▶ **TEXT BLOCK**:

════════════════════

Charity Majors Profile picture
Sep 18, 2020 22 tweets 5 min read Read on X
"Log Everything" is:

a) logically impossible
b) a bottomless money pit
c) mostly junk (boring things being infinitely more common than interesting things)
d) ends up with a heavy bias towards errors, and
e) causes good people to lurch desperately towards bad ideas (like "AI")
a piece i wrote years ago, just as relevant today: honeycomb.io/blog/lies-my-p…
just a few minutes ago i was having a conversation with @paulosman about the future of our profession as systems engineers, and he pulled up a quote about four ways to solve problems: solution, resolution, absolution, and dissolution. (e.g. squiretothegiants.com/2016/06/16/so-…)
logs are such a canonical example of a solution that teams are used to either absolving (ignoring it and hoping it will go away) or solving (an outcome that is good enough to move on).

if your problem is "do something with logs", a good enough answer is "pick any log vendor."
logs are a commodity now, a race to the bottom. you can ship them to any one of twenty or fifty vendors, pay a few cents per gig to not think about them, and sleep fine at night.

but what if the problem you are trying to solve is "understand my systems" or "understand my code?"
(er sorry, i got that wrong above ... "resolve" is the one that yields a good enough outcome. "solve" is do something that yields the best possible outcome. CRITICAL DISTINCTION ☺️)
if what you're trying to do is *understand your systems*, logs are a shit-poor way of trying to do that. we fall back to logs when that's all we have. but what if you didn't log the detail you needed to understand the problem in front of you?
what if what you logged is misleading, or flat out wrong? what if the problem only manifests when you examine system behaviors in aggregate, and is invisible from the perspective of any given host? what if it doesn't match up with the telemetry from your monitoring systems?
what if your logs are filled with useless spew left over from the last engineer who was frantically stuffing in shit to help her "step" through the code from the last outage?

════════════════════

▶ **SUPPLIED DATA**:
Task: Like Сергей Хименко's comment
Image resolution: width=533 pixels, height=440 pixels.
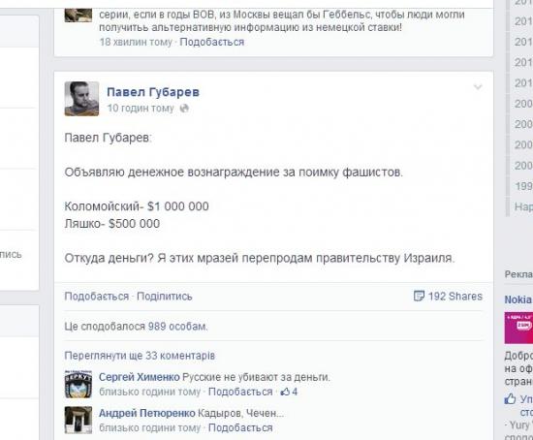Action: [240, 392]

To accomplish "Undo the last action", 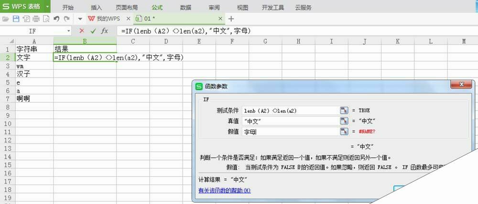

════════════════════

▶ **EXERCISE 1**: In the thread on logging, turn the paragraph that begins "logs are a commodity now" into a brief bulleted list that keeps its main points.
▶ **EXERCISE 2**: Summarize the thread on logging in two sentences.
▶ **EXERCISE 3**: Carry the thread on logging forward from the point where it stops.

▶ **FINAL ANSWER 1**:
- Logs are now a commodity, a race to the bottom.
- They can be shipped to any one of twenty or fifty vendors.
- For a few cents per gig, a team can avoid thinking about them and sleep fine at night.

▶ **FINAL ANSWER 2**: The thread argues that "Log Everything" is logically impossible, a bottomless money pit, mostly junk, biased toward errors, and a push toward bad ideas like "AI." It grants that picking any log vendor is a good enough answer to "do something with logs," but it calls logs a poor way to understand your systems, since they may lack the needed detail, be misleading or wrong, or miss problems that only show up in aggregate.

▶ **FINAL ANSWER 3**:
worst of all, what if you don't know what to look for? logs _only work_ when you know what to look for.
the problem most people face is that they've been using logs for so long that they've wrestled them into a state where it's "good enough" -- everyone is familiar enough with the local whimsies that they know how to get what they need out to get thru most situations.
and so they completely lose sight of the fact that the problem they're trying to solve is, "understand my systems".

and they start shoveling more and more and more engineering energy into the gaping maw of their logging "solution". the problem instead becomes "managing logs".
many companies end up sinking so much engineering talent into this problem, you'd think they had a hybrid mission -- whatever their company does, plus log management.

logs for logs' sake will swiftly become a millstone around the neck of any team that lets this happen.
there's so much emotional attachment around this topic, it seems like many teams (and leaders) have come to imbue their logs with a kind of emotional security blanket magic.

(for which you can prob thank the millions of dollars spent on marketing by aforementioned logs vendors.)
but what is the problem you are trying to solve?

it is not "keep a record of every thing that happened".
it is not "search our logs".
it is not "keep everything".

the problem you are trying to solve is understanding your systems and the code you write that makes your business.
if the goal is to "solve" it (find the best possible outcome) and, in some cases, "dissolve" it (reframing the question or redesigning the system so it no longer exists) ... what would you do?
well, first identify the minimal set of logs that you actually do need (usually for compliance reasons). pick any log vendor, stash and forget.

then, of course, spin up a prometheus instance or a datadog account and -- LOLJK, you know what i'm going to say about observability ☺️
but if you CAN'T start using honeycomb or lightstep or similar, if you're stuck with what you've got, what can you do to dig yourself out of logs hell?

at LEAST you can shift away from random acts of logging violence towards emitting arbitrarily-wide structured data blobs,
one per service per request, containing the full context of the request, env, parameters and so forth. i've written about this extensively charity.wtf/2019/02/05/log…

aws apparently does this, and stripe calls it "canonical logs" stripe.com/blog/canonical… so it's not just my bullshit.
then ship these events to someplace where you can aggregate and slice and dice them. you can also tee them off to a honeycomb free account, just fyi ;) since that's basically what our client side integrations do.

charity.wtf/2019/02/05/log…
btw, if you haven't yet done this refactoring and if you shudder to think how much labor it would take, check out @cribl_io. it's by ex splunk folks and it reconstitutes log spew into coherent events for you.

this is *not* a solution, but could be a bridge to your future. 😉
in the end, if your goal is to *understand your systems* then you need to be aggregating loads of rich context around the request, because that is what most closely tracks your users' experience.

this is observability.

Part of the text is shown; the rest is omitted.